- **Work task 1**
According to the article on the eluforsen Phase 1 trial, in which journal was the study published?
- **Work task 2**
From the article on the eluforsen Phase 1 trial, retype the stretch that opens with the words "CFTR protein dysfunction" and closes with "genetic testing results.".
- **Work task 3**
Write the next part of the article on the eluforsen cystic fibrosis trial, starting after its final sentence.

- **Document passage**

Eluforsen Improves CFTR Protein Function in CF Patients with F508del Mutations, Phase 1 Trial Shows
An exploratory Phase 1 trial showed that repeated intranasal treatment with the therapy eluforsen improved CFTR protein activity in adults with cystic fibrosis (CF) carrying F508del mutations in both CFTR gene copies.
The study, “Antisense oligonucleotide eluforsen improves CFTR function in F508del cystic fibrosis,” was published in the Journal of Cystic Fibrosis.
CF is caused by mutations in the CFTR gene, leading to the absence or dysfunction of the CFTR protein. The most common CFTR mutation — F508del — involves the deletion of three nucleotides (the building blocks of DNA) that impair the ability of the CFTR protein to move salts across the cell membrane.
CFTR protein dysfunction in the upper airways can be detected by measuring the nasal potential difference (NPD), a test of chloride and sodium transport across the nasal epithelium that can be specific for CFTR. NPD is used for CF diagnosis in patients with unclear sweat and genetic testing results.

- **Data shown**

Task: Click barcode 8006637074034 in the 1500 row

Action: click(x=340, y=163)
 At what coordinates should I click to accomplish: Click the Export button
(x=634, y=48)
...
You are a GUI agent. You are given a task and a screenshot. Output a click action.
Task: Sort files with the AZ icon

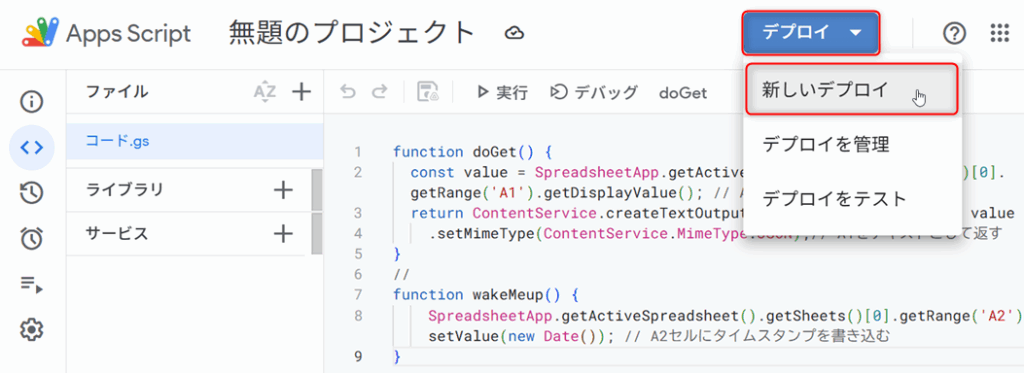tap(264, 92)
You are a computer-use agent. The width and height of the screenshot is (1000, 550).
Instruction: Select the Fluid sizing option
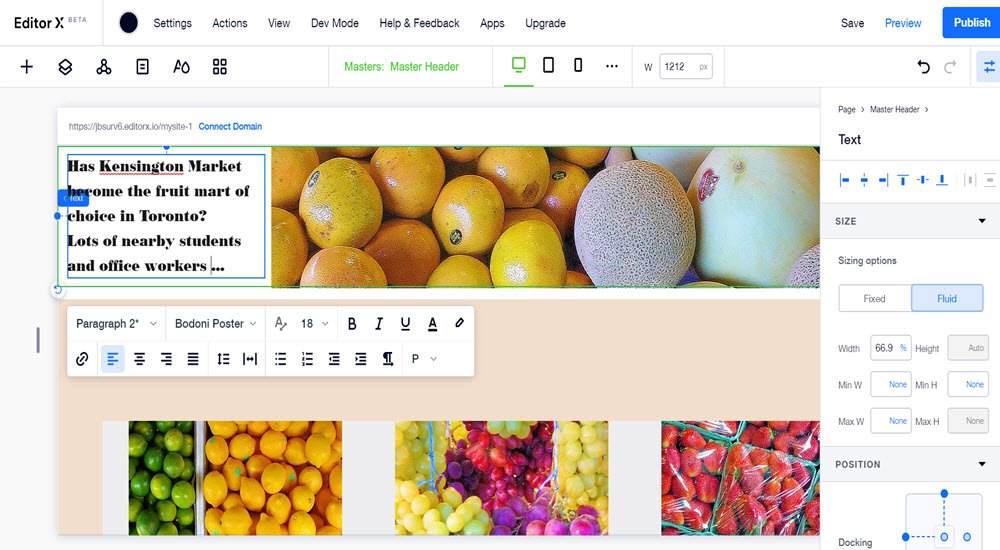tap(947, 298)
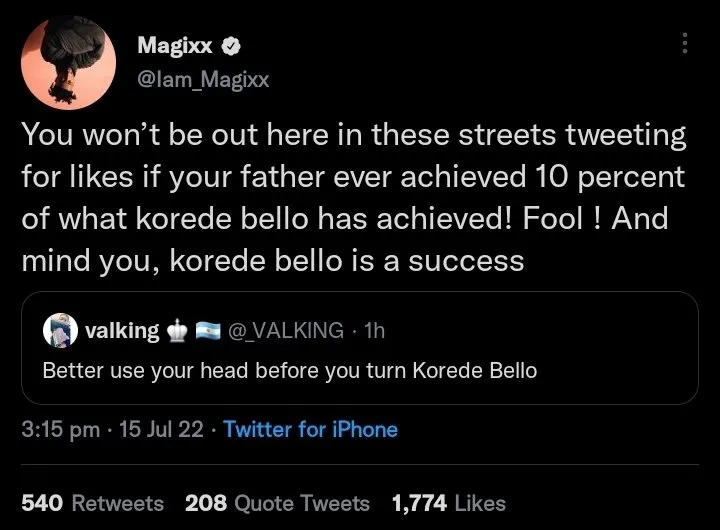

- **Response 1**
The Journal of Cystic Fibrosis.

- **Response 2**
CFTR protein dysfunction in the upper airways can be detected by measuring the nasal potential difference (NPD), a test of chloride and sodium transport across the nasal epithelium that can be specific for CFTR. NPD is used for CF diagnosis in patients with unclear sweat and genetic testing results.

- **Response 3**
In trials testing potential CFTR-directed therapeutics, NPD responses were found to correlate with improved sweat chloride and clinical improvements in later Phase studies.
Eluforsen (previously known as QR-010) is an RNA oligonucleotide developed by ProQR Therapeutics to bind to the messenger RNA (mRNA) region around the F508 deletion, and to normalize CFTR protein function in the airway epithelium. Messenger RNA is generated from DNA, and contains the information for protein production.
In preclinical work, eluforsen improved CFTR protein function in bronchial epithelial cells from CF patients carrying homozygous (both gene copies, one inherited from the mother and one from the father) F508del mutations, and in a CF mouse model.
The team then conducted a ProQR-sponsored Phase 1 study (NCT02564354) to assess if intranasal eluforsen improves CFTR activity in the respiratory epithelium, as measured by NPD, in CF patients with homozygous or heterozygous (with two different mutated gene copies) for the F508del-CFTR gene mutation.
The open-label trial was conducted at five sites in the U.S. and Europe in adult CF patients. In total, 14 patients were eligible for the final analysis, seven homozygous and seven heterozygous for F508del mutations. Participants were not allowed to take other CFTR-modulator therapies from 30 days pre-screening until the end of the study.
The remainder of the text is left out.